Happiness is. . .Curiosity. Being driven to explore. Creating something out of a mash up of materials. Being occasionally surprised by science and art. Finding the impulse to think about and do things other than focusing energy on social manipulation.
Although, I suppose being a social manipulator could be a form of happiness, and driven by a curiosity to see what happens when I do X. But thats a bit sociopathic and clinical. Most social manipulators do so because they are insecure, and are driven by a need for power. Or because it is the only way some people know how to be in the world. Sometimes this is defined as narcissism- being self-centered with little regard for the feelings or well being of others.
But what about people who are not interested in what is often the soap opera of life, necessary for a complex dart board of human relations (various levels of intimacy from the center out)?
What spurred this line of thought, you ask? I enjoy the show House. Husband claims (sometimes to insult me, sometimes to praise) that if I were male I would be like House. At first I laughed. I am not nearly that smart Also, the show can be silly. But I still like the character and Hugh Laurie acts the heck out of the role. I also realize that the constant sociopathic manipulation that the character participates in is something I just cant find time to do; there are way too many things Id rather be doing. For example, I am driven by a curiosity that I call itchy feet, the need to travel. Even if it is only to get to know every dirt road, fire road, black top and driveway in a 30-mile radius (or more when I did not live in a geographic fish bowl). I also read arcane, esoteric things (to my destruction- I ended up with a dissertation no one could understand much less help me with. Four advisors might have been part of the problem. But what is a student to do when the first one dies, the second goes mad and leaves, the third retires, and the fourth just does not know what I was doing?). I am rarely more interested in the people of my own environment than I am people I dont have to interact with. I can read people extremely quickly and usually am not interested in participating in what I find. I can be blunt, abrasive, insensitive, and unaware (or just dont care); but I am not intentionally mean or cruel (that takes way too much energy). If I want to bash someone about the head, they know it. I despise having to make small talk, and complex formalities. On the flip side, I am unusually loyal to the oddball handful of people I love. I have been told lots of things in the past several years by my friends, the most common theme being that I am not your usual type of person, you are a strange duck but I love you, that sort of slightly annoyed but committed interest.
So, ok, maybe a little like House.
I started this blog with a slant, an in-construction voice appropriate for the title. This one breaks out a bit. I only know three people who read it, so I dont worry about morphing into something different from time to time.
If being driven by a curiosity about the world with little interest in manipulating the people around me makes me happy, I can be called many things.
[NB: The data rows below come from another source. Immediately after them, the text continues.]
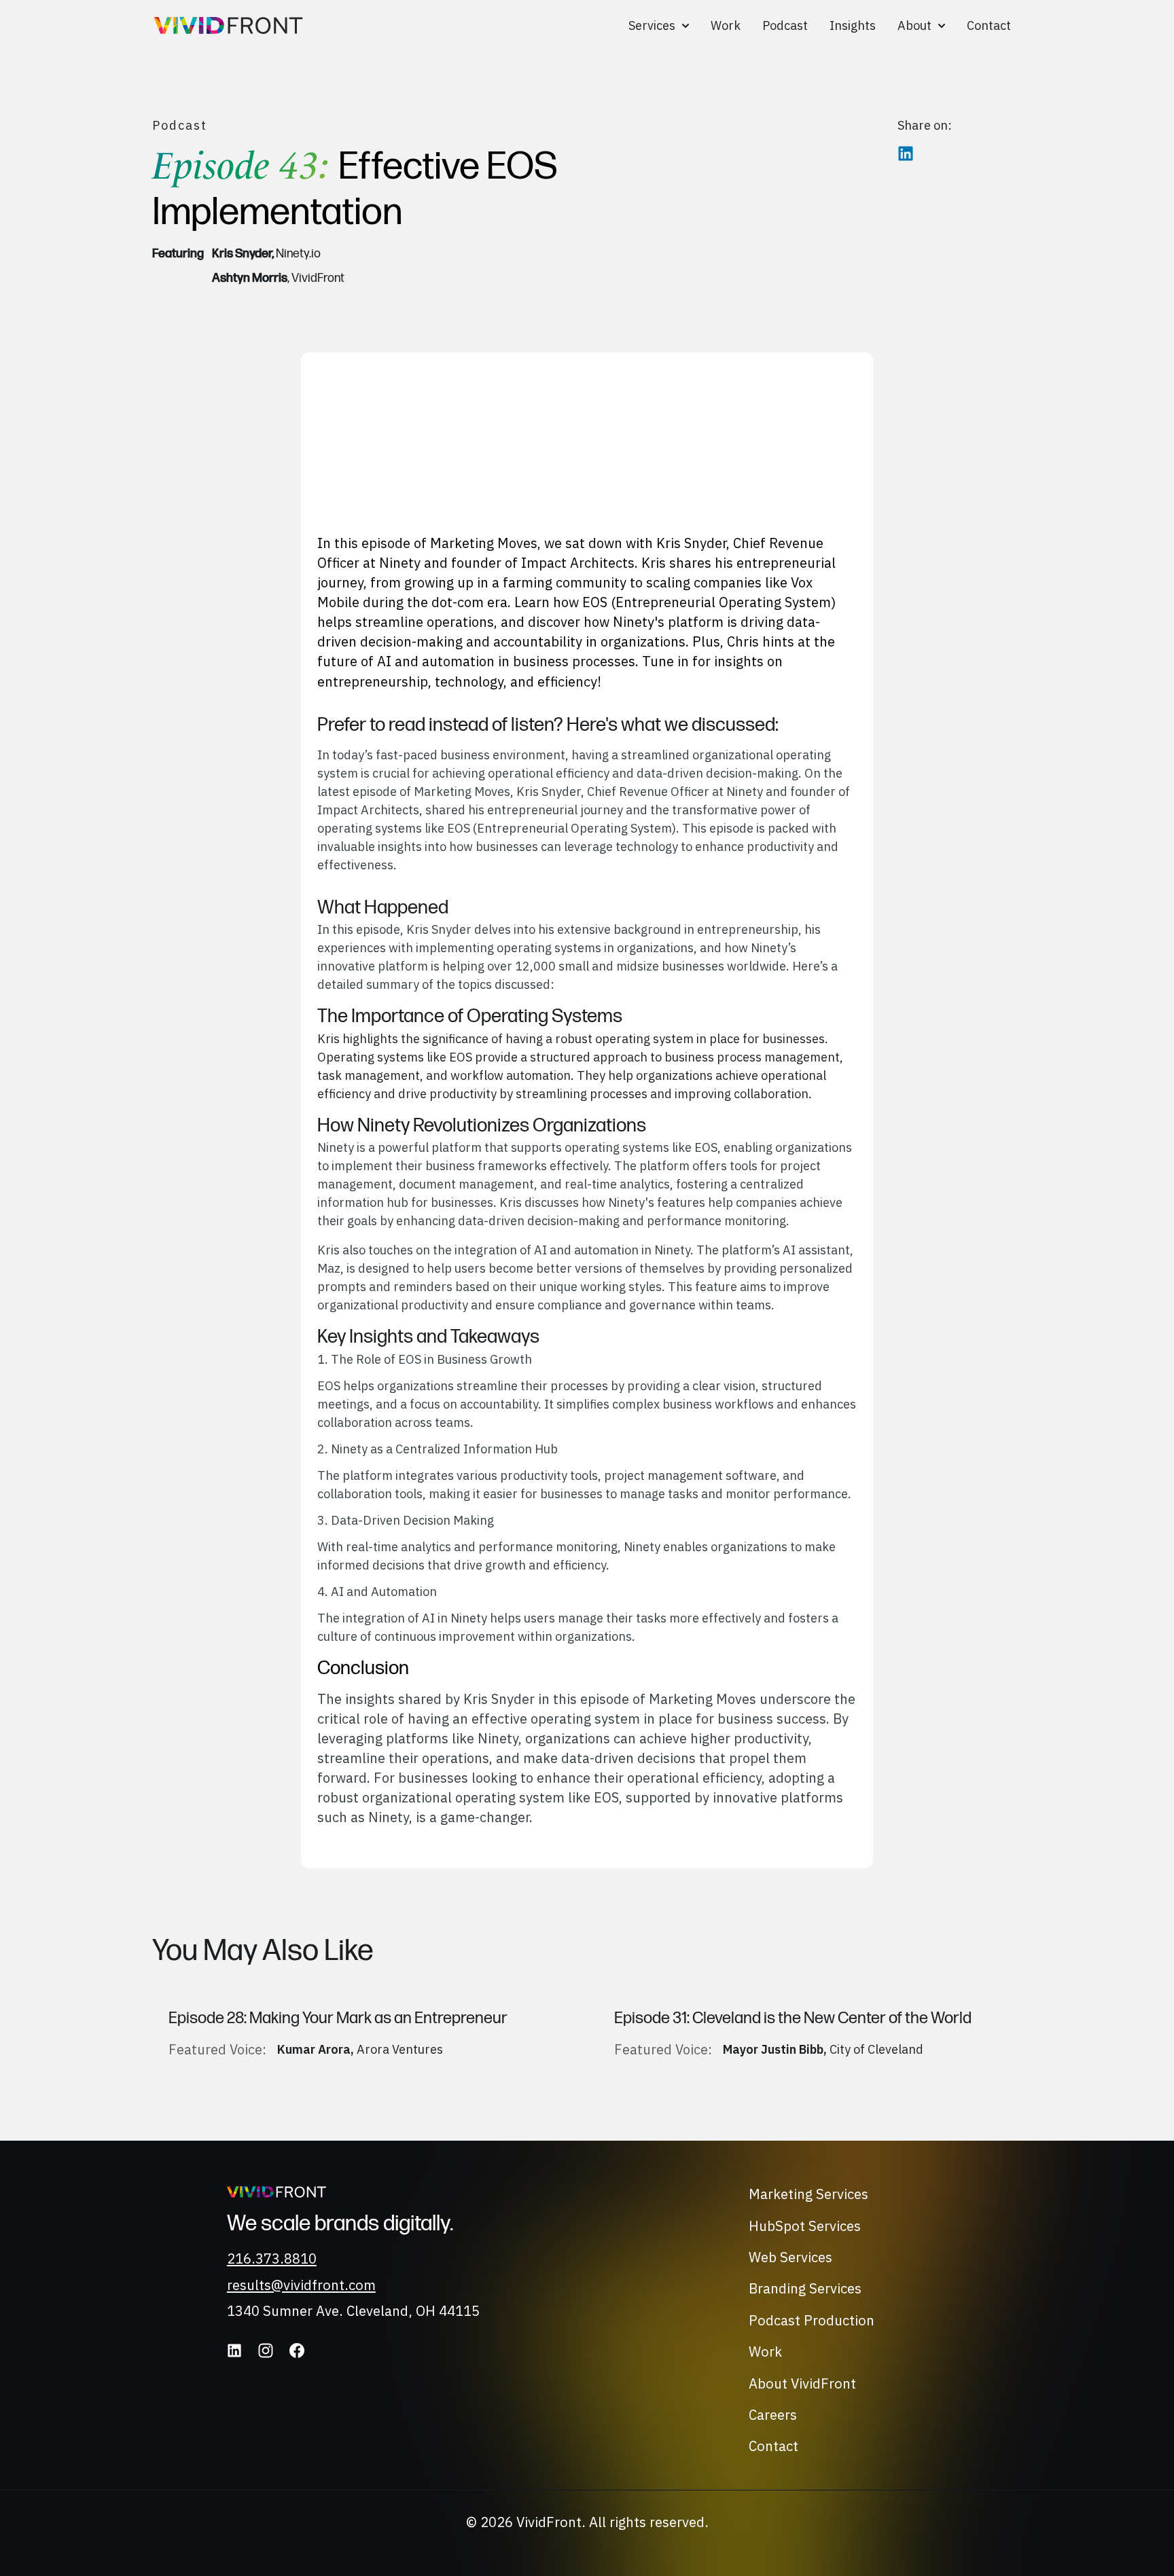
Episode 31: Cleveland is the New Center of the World (793, 2018)
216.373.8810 (272, 2258)
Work (726, 25)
I think the idea of narcissism has been given a bad rap- we think of people who were off-normal, passionate, and self-centered and had disastrous results (I listed some of the classic historical folks used as examples, but didnt want to taint the idea so I erased them). But arent the delusions necessary to be happy (read the happiness project stuff ad infinitum to see what I mean) a form of narcissism? Dont we disregard the feelings and experiences of others in order to maintain our world view? Dont we have to be slightly unrealistic about ourselves to just get up and eat breakfast in a first world country? If my self-involvement in my arcane interests and my rejection of social norms is a form of happiness, is it also narcissism? Is it, within a certain range, any different from the desperate, insecure and often boring machinations of many people? Can we all be called narcissistic? Or is it just those extreme risk takers, those megalomaniacs, those Wall Street bankers and people on the fringes who are labeled with the term?
I have come to reject much of what contemporary psychology uses as a basis for existing and functioning, so I use the term narcissism loosely. Getting a label only by degrees of clinical saturation (how much narcissism did you pee out today? Oh then you are ok; or not) does not seek to understand terms.
Anyway. My attention is drifting. It is late and I need to either get back to sleep or pick up one of the many books by my bed and read. Who cares what you think.